#### Objective:
Copy the rows verbatim, from the start of the rows up to and including the line with "This screenshot has height=362, width=778.".

#### Stored data:

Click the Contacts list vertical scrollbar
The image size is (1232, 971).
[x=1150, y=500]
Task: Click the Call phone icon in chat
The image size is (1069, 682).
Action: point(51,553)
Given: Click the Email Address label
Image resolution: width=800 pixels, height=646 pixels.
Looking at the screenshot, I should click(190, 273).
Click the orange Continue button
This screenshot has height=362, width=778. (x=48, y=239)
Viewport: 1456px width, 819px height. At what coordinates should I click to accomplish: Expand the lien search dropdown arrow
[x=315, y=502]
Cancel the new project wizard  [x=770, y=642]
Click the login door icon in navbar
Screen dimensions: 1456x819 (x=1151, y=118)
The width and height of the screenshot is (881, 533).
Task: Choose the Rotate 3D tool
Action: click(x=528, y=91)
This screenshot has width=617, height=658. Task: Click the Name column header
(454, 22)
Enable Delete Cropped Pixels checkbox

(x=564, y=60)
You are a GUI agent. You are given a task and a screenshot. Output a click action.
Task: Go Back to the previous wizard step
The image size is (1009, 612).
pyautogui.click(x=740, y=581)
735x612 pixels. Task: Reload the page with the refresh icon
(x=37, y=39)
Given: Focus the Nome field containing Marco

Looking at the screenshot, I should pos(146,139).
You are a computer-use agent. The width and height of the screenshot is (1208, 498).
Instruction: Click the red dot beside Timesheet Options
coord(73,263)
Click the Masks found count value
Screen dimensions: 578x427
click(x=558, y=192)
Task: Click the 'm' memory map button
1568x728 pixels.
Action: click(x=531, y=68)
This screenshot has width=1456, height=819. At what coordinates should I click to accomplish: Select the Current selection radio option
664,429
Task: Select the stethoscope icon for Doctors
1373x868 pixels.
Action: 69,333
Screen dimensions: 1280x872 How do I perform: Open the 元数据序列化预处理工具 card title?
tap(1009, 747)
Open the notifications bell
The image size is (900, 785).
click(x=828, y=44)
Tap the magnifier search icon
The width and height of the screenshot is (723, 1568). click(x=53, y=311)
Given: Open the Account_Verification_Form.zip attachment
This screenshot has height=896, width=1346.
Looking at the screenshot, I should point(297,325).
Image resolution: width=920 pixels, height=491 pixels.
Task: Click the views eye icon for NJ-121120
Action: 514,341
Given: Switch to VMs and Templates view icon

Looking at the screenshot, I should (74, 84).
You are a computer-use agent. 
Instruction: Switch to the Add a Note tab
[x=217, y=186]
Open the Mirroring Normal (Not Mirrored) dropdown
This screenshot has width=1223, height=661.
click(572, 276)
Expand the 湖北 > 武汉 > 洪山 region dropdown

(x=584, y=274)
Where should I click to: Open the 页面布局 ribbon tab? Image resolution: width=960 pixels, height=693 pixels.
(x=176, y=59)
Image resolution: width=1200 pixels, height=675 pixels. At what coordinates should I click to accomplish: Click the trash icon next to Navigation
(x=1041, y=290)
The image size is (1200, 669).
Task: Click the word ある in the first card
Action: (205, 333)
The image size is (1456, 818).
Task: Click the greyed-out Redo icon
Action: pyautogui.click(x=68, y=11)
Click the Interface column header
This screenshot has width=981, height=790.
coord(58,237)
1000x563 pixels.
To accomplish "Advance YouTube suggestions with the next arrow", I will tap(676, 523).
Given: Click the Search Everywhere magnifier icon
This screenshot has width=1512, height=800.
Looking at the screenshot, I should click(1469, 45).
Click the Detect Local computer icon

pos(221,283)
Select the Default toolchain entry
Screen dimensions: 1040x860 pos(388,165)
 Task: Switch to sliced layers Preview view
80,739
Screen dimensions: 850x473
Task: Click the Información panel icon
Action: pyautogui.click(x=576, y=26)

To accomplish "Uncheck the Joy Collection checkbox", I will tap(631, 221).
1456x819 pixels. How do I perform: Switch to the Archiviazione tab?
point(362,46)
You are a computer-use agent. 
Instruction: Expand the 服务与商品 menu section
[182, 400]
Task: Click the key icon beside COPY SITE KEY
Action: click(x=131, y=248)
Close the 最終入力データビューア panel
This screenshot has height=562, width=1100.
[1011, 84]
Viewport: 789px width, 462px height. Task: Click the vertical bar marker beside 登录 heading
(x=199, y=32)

#### Solution to the exercise:
Click the Contacts list vertical scrollbar
The image size is (1232, 971).
[x=1150, y=500]
Task: Click the Call phone icon in chat
The image size is (1069, 682).
Action: point(51,553)
Given: Click the Email Address label
Image resolution: width=800 pixels, height=646 pixels.
Looking at the screenshot, I should click(190, 273).
Click the orange Continue button
This screenshot has height=362, width=778. (x=48, y=239)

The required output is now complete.